Com tantos pontos positivos, já há quem cogite a Fiorentina como potencial concorrente ao scudetto. Para o torcedor, ter voltado a ser protagonista no futebol italiano e brigar por uma vaga na Liga dos Campeões já seria mais do que suficiente. O que dá para saber, certamente, é que o futuro desta Fiorentina dependerá muito da capacidade de Montella continuar a conduzir com maestria o aeroplano viola.

Pallonetto

– Inter e Napoli perderam gols demais e a chance de encostar na Juventus. Mas o assunto principal foi a arbitragem, que errou feio em três jogos (pênalti não dado para a Fiorentina, pênalti mal marcado para a Roma e pênalti não dado para a Inter). O presidente da Inter, Massimo Moratti, esbravejou contra a arbitragem e, em referência ao Calciopoli, mas sem citar a Juve, falou que “não queria viver de novo situações do passado”. Ofendida, a Juve publicou nota em seu site na qual trazia apenas um link para o processo final do caso, no qual a Inter não seria condenada por prescrição dos fatos.

– Depois de erros de arbitragem em três rodadas consecutivas, Inter adotou a “lei da mordaça”. Ninguém fala com a imprensa até segunda ordem. O técnico Andrea Stramaccioni acabou sendo expulso de campo depois de reclamar muito por pênalti não marcado contra o Cagliari.
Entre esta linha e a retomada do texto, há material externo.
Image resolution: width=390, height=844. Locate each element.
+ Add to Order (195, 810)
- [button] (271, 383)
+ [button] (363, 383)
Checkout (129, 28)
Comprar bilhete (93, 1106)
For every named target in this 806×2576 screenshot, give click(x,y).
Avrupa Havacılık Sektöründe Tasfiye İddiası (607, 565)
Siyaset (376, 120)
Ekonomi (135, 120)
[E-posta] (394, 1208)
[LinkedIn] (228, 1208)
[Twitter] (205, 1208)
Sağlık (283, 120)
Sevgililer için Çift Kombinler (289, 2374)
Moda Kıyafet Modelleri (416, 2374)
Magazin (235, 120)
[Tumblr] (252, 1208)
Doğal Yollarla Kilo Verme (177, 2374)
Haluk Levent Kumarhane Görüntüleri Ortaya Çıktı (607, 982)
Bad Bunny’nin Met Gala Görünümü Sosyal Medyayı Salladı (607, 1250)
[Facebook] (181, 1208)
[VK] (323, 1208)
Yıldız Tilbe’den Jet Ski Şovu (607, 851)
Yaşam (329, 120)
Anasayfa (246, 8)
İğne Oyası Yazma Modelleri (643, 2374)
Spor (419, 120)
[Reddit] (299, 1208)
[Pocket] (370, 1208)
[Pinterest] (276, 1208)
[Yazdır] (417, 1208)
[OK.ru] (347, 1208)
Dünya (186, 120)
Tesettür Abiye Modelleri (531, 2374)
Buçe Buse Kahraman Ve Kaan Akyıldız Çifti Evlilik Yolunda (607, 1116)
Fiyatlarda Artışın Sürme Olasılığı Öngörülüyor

– A Juventus não marcou gols em seu estádio pela primeira vez na temporada. Por outro lado, seis ex-jogadores da equipe deixaram o seu: Aquilani, Toni (ambos da Fiorentina), Almirón (Catania), Immobile (Genoa), Marchionni e Palladino (Parma).

– Adriano Galliani se mostrou claramente nervoso depois de um frango de Abbiati no empate por 2 a 2 do Milan contra o Napoli. Flagrado pelas câmeras enquanto xingava o goleiro, teve de se desculpar publicamente com o jogador no dia seguinte.

– O jogo entre Bologna e Palermo teve o recorde de expulsões na temporada europeias. Foram quatro, no total – três pelo Palermo. Além de perder por 3 a 0 contra o Bologna, o time rosanero terá os desfalques do goleiro Ujkani e dos zagueiros Labrín e Donati (meia improvisado por Gasperini na zaga) no clássico contra o Catania.

– Falando em dérbi, o de Gênova acabou mal para o Genoa. A Sampdoria venceu por 3 a 1, deixou para trás uma série de sete derrotas consecutivas e afundou o rival. Na lanterna, os genoanos já acumulam nove jogos sem vitórias e seis derrotas em sequência.

– Pallonetto, nome da nossa seção de rapidinhas, é a forma como os italianos chamam o gol por cobertura. Curiosamente, no empate por 2 a 2 entre Udinese e Parma, Di Natale e Palladino fizeram gols dessa forma.

– Seleção Trivela da 13ª rodada: Marchetti (Lazio); Konko (Lazio), Sorensen (Bologna), Rodríguez (Fiorentina), Morleo (Bologna); Nainggolan (Cagliari), Aquilani (Fiorentina), Poli (Sampdoria); El Shaarawy (Milan), Gilardino (Bologna), Sau (Cagliari). Técnico: Vincenzo Montella (Fiorentina).